**Problems:**
(a) Write out the passage of the parsing thread that runs from "Basically what I" up to and including "easier to parse)", word for word.
(b) In the parsing thread, which standard function does the reply recommend for reading each integer and getting a pointer to the character after it?
(c) Carry the parsing thread on from the point where it stops.

**Text segment:**
----------------------------------------
Parsing string to get comma-separated integer character pairs

Parsing string to get comma-separated integer character pairs - c++

I'm working on a project where I'm given a file that begins with a header in this format: a1,b3,t11, 2,,5,\3,*4,344,00,. It is always going be a sequence of a single ASCII character followed by an integer separated by a comma with the sequence always ending with 00,.
Basically what I have to do is go through this and put each character/integer pair into a data type I have that takes both of these as parameters and make a vector of these. For example, the header I gave above would be a vector with ('a',1), ('b',3),('t',11),(',',5)(' ',2),('\',3),('*',4),('3',44) as elements.
I'm just having trouble parsing it. So far I've:
Extracted the header from my text file from the first character up until before the ',00,' where the header ends. I can get the header string in string format or as a vector of characters (whichever is easier to parse)
Tried using sscanf to parse the next character and the next int then adding those into my vector before using substrings to remove the part of the string I've already analyzed (this was messy and did not get me the right result)
Tried going through the string as a vector and checking each element to see if it is an integer, a character, or a comma and acting accordingly but this doesn't work for multiple-digit integers or when the character itself is an int
I know I can fairly easily split my string based on the commas but I'm not sure how to do this and still split the integers from the characters while retaining both and accounting for integers that I need to treat as characters.
Any advice or useful standard library or string functions would be greatly appreciated.

One possibility, of many, would be to store the data in a structure. This uses an array of structures but the structure could be allocated as needed with malloc and realloc.
Parsing the string can be accomplished using pointers and strtol which will parse the integer and give a pointer to the character following the integer. That pointer can be advanced to use in the next iteration to get the ASCII character and integer.
#include <stdio.h>
#include <string.h>
#include <stdlib.h>
#define SIZE 100
struct pair {
char ascii;
int integer;
};
int main( void) {
char input[] = "a1,b3,!0,t11, 2,,5,\\3,*4,34400,";
char *pt = input;//start with pt pointing to first character of input
char *end = input;
int each = 0;
int loop = 0;
int length = 0;
struct pair pairs[SIZE] = { { '\0', 0}};
//assuming input will always end in 00, ( or ,00,)
----------------------------------------
**Data excerpt:**

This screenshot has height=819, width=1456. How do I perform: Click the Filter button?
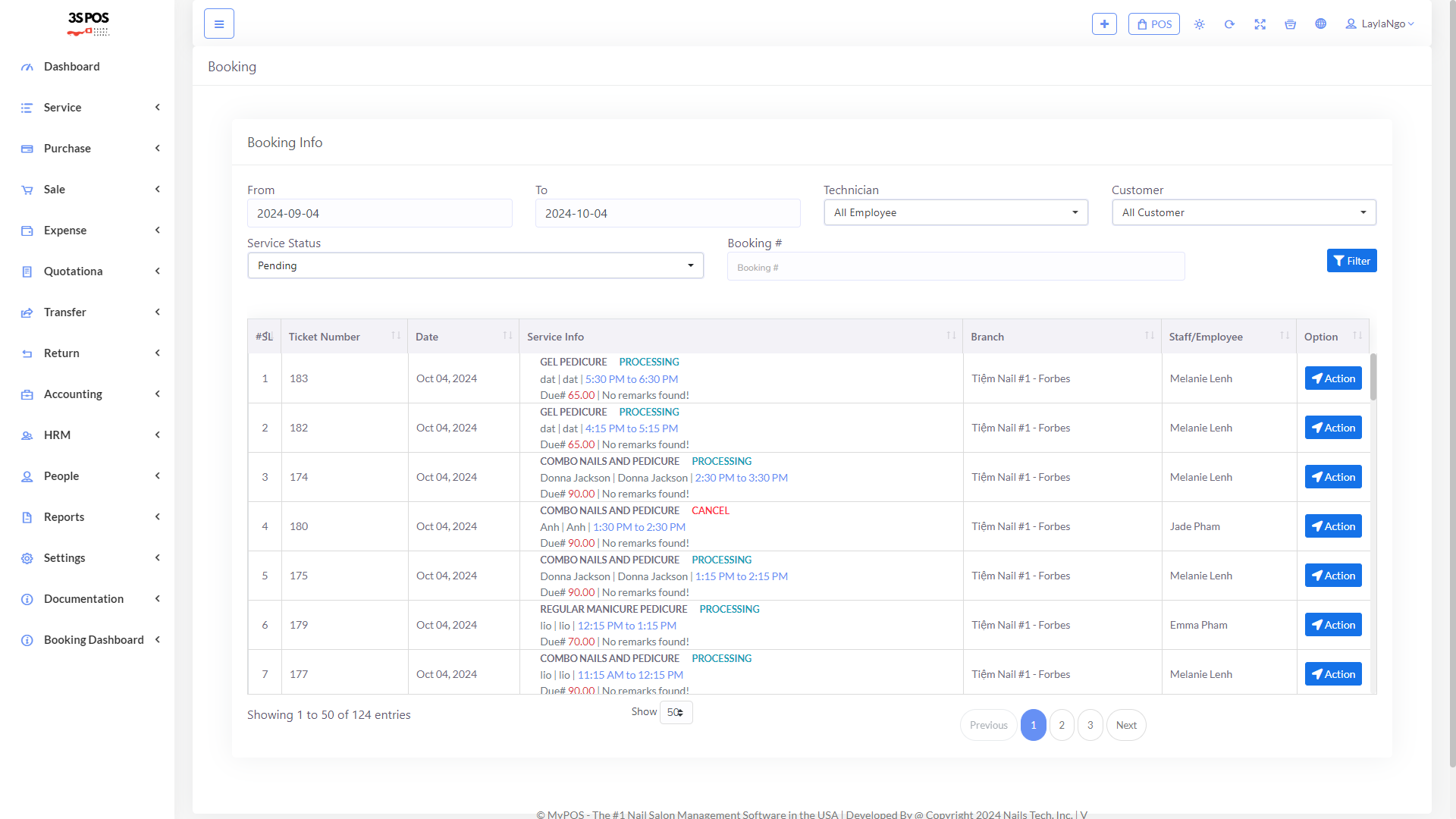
----------------------------------------
**Expected answers:**
(a)
Basically what I have to do is go through this and put each character/integer pair into a data type I have that takes both of these as parameters and make a vector of these. For example, the header I gave above would be a vector with ('a',1), ('b',3),('t',11),(',',5)(' ',2),('\',3),('*',4),('3',44) as elements.
I'm just having trouble parsing it. So far I've:
Extracted the header from my text file from the first character up until before the ',00,' where the header ends. I can get the header string in string format or as a vector of characters (whichever is easier to parse)

(b) strtol

(c)
//remove those three ( or 4 ??) characters
length = strlen ( input);
if ( length > 3) {
input[length - 3] = '\0';
}
for ( each = 0; each < SIZE; each++) {
//get the ASCII character and advance one character
pairs[each].ascii = *pt;
pt++;
//get the integer
pairs[each].integer = strtol ( pt, &end, 10);
//end==pt indicates the expected integer is missing
if ( end == pt) {
printf ( "expected an integer\n");
break;
}
//at the end of the string?
if ( *end == '\0') {
//if there are elements remaining, add one to each as one more was used
if ( each < SIZE - 1) {
each++;
}
break;
}
//the character following the integer should be a comma
if ( *end != ',') {
//if there are elements remaining, add one to each as one more was used
if ( each < SIZE - 1) {
each++;
}
printf ( "format problem\n");
break;
}
//for the next iteration, advance pt by one character past end
pt = end + 1;
}
//loop through and print the used structures
for ( loop = 0; loop < each; loop++) {
printf ( "ascii[%d] = %c ", loop, pairs[loop].ascii);
printf ( "integer[%d] = %d\n", loop, pairs[loop].integer);
}
return 0;
}
Another option is to use dynamic allocation.
This also uses sscanf to parse the input. The %n will capture the number of characters processed by the scan. The offset and add variables can then be used to iterate through the input. The last scan will only capture the ascii character and the integer and the return from sscanf will be 2.
#include <stdio.h>
#include <string.h>
#include <stdlib.h>
struct pair {
char ascii;
int integer;
};
int main( void) {
char input[] = "a1,b3,!0,t11, 2,,5,\\3,*4,34400,";
char comma = '\0';
char ascii = '\0';
int integer = 0;
int result = 0;
int loop = 0;
int length = 0;
int used = 0;
int add = 0;
int offset = 0;
struct pair *pairs = NULL;//so realloc will work on first call
struct pair *temp = NULL;
//assuming input will always end in 00, ( or ,00,)
//remove those three ( or 4 ??) characters
length = strlen ( input);
if ( length > 3) {
input[length - 3] = '\0';
}
while ( ( result = sscanf ( &input[offset], "%c%d%c%n"
, &ascii, &integer, &comma, &add)) >= 2) {//the last scan will only get two items
if ( ( temp = realloc ( pairs, ( used + 1) * sizeof ( *pairs))) == NULL) {
fprintf ( stderr, "problem allocating\n");
break;
}
pairs = temp;
pairs[used].ascii = ascii;
pairs[used].integer = integer;
//one more element was used
used++;
//the character following the integer should be a comma
if ( result == 3 && comma != ',') {
printf ( "format problem\n");
break;
}
//for the next iteration, add to offset
offset += add;
}
for ( loop = 0; loop < used; loop++) {
printf ( "ascii[%d] = %c ", loop, pairs[loop].ascii);
printf ( "value[%d] = %d\n", loop, pairs[loop].integer);
}
free ( pairs);
return 0;
}

Since you have figured out that you can just ignore the last 3 characters, using sscanf will be sufficient.
You can use sscanf to read one character (or getch functions), use sscanf to read an integer and finally even ignore one character.
Comment if you are having problems understanding how to do so.

Related

Checking if the first character of all the strings are same or not in a array of strings

I have an array of strings, I want to check whether the first characters of all the strings are the same or not.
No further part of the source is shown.